**The problem**
Reproduce each line, exactly, from the one containing "Click the SKU主图 column info icon" through the end of the material. Exclude pictures.
※ ※ ※
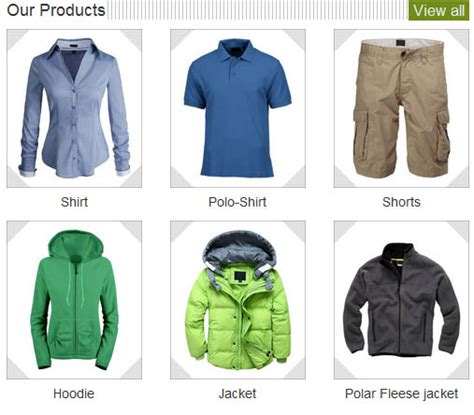
Task: Open the blue Polo-Shirt product image
Action: 238,108
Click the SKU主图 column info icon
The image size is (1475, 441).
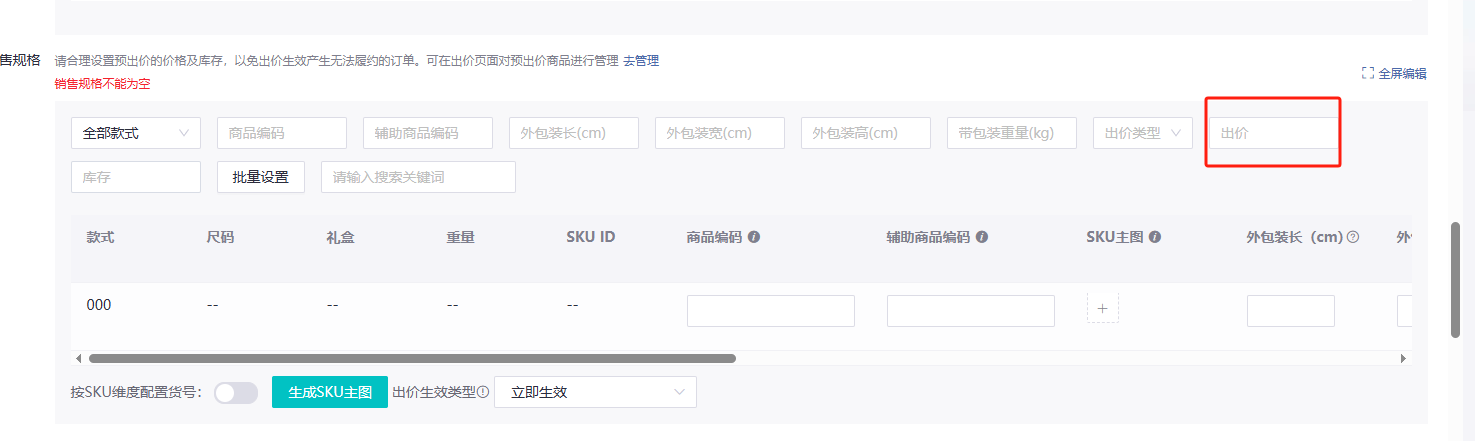[1155, 238]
※ ※ ※
**Written answer**
Click the SKU主图 column info icon
The image size is (1475, 441).
[1155, 238]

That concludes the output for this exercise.